1 Department of Public Health, University of Helsinki, Finland.
2 Department of Public Health Solutions, National Institute for Health and Welfare, Finland.
Scand J Public Health. 2018 Jul;46(5):557-564. doi: 10.1177/1403494817736944. Epub 2017 Oct 30.
Factors that contribute to the development of overweight are numerous and form a complex structure with many unknown interactions and associations. We aimed to explore this structure (i.e. the mutual importance or hierarchy of sociodemographic and lifestyle-related risk factors of being overweight) using a machine-learning technique called random forest (RF). The results were compared with traditional logistic regression (LR) analysis.

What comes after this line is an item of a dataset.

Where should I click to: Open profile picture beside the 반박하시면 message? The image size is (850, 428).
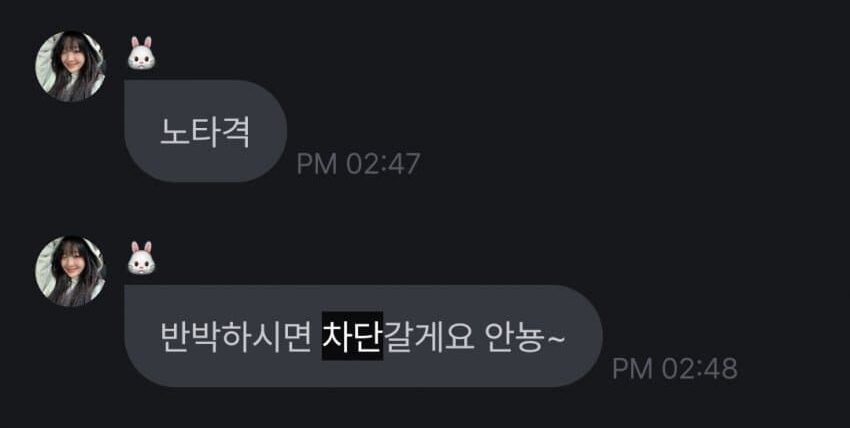click(70, 271)
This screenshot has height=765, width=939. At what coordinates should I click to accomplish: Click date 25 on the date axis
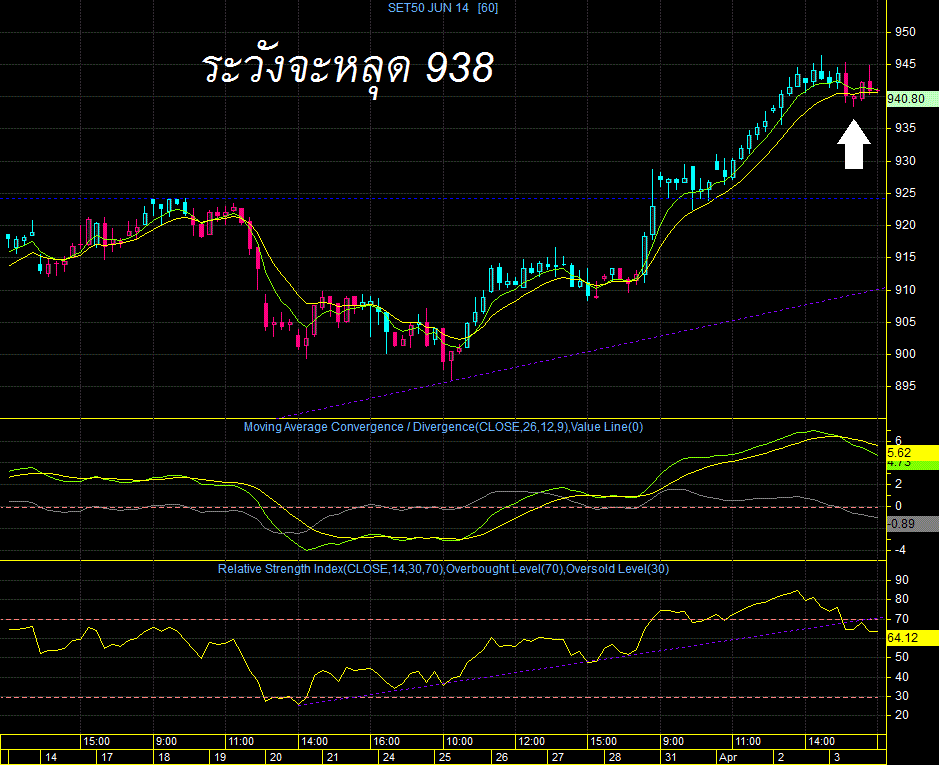click(445, 757)
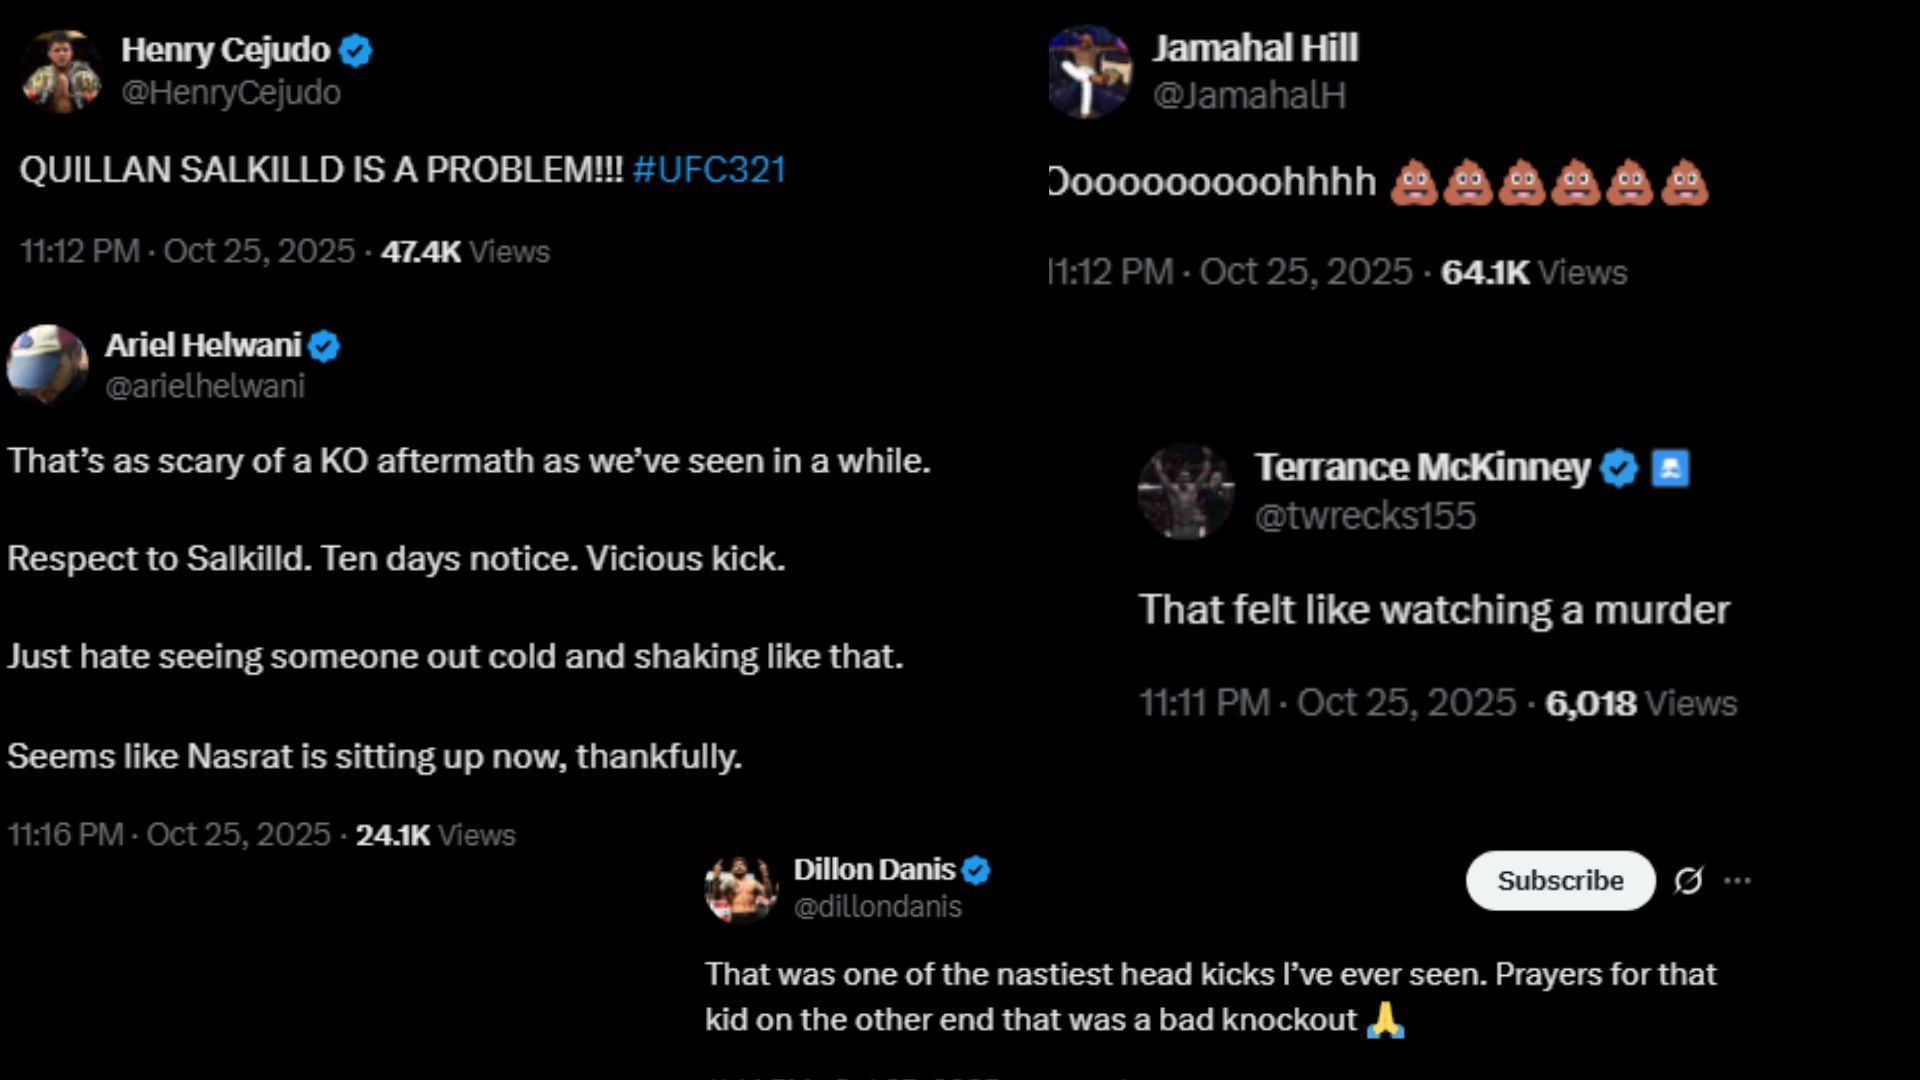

The cross-sectional FINRISK 2007 Study included 4757 Finns (aged 25-74 years). Information on participants' lifestyle and sociodemographic characteristics were collected with questionnaires. Diet was assessed, using a validated food-frequency questionnaire. Height and weight were measured. Participants with a body mass index (BMI) ≥25 kg/m were classified as overweight. R-statistical software was used to run RF analysis ('randomForest') to derive estimates for variable importance and out-of-bag error, which were compared to a LR model.
In total, 704 (32%) men and 1119 (44%) women had normal BMI, whereas 1502 (69%) men and 1432 (57%) women had BMI ≥25. Estimated error rates for the models were similar (RF vs. LR: 42% vs. 40% for men, 38% vs. 35% for women). Both models ranked age, education and physical activity as the most important risk factors for being overweight, but RF ranked macronutrients (carbohydrates and protein) as more important compared to LR.
RF did not demonstrate higher power in variable selection compared to LR in our study. The features of RF are more likely to appear beneficial in settings with a larger number of predictors.
导致超重的因素很多,形成了一个具有许多未知相互作用和关联的复杂结构。我们旨在使用一种称为随机森林(RF)的机器学习技术来探索这种结构(即超重的社会人口统计学和生活方式相关风险因素的相互重要性或层次结构)。结果与传统的逻辑回归(LR)分析进行了比较。
横断面 FINRISK 2007 研究包括 4757 名芬兰人(年龄 25-74 岁)。使用问卷收集了参与者的生活方式和社会人口统计学特征信息。使用经过验证的食物频率问卷评估饮食。测量身高和体重。BMI≥25kg/m 的参与者被归类为超重。使用 R 统计软件运行 RF 分析('randomForest')以得出变量重要性和袋外误差的估计值,并与 LR 模型进行比较。
共有 704 名(32%)男性和 1119 名(44%)女性的 BMI 正常,而 1502 名(69%)男性和 1432 名(57%)女性的 BMI≥25。模型的估计误差率相似(RF 与 LR:男性为 42%比 40%,女性为 38%比 35%)。两种模型都将年龄、教育程度和体力活动列为超重的最重要危险因素,但 RF 将宏量营养素(碳水化合物和蛋白质)列为比 LR 更重要的危险因素。
在我们的研究中,RF 并没有在变量选择方面表现出比 LR 更高的能力。RF 的特征在预测因子数量较多的情况下更有可能显示出优势。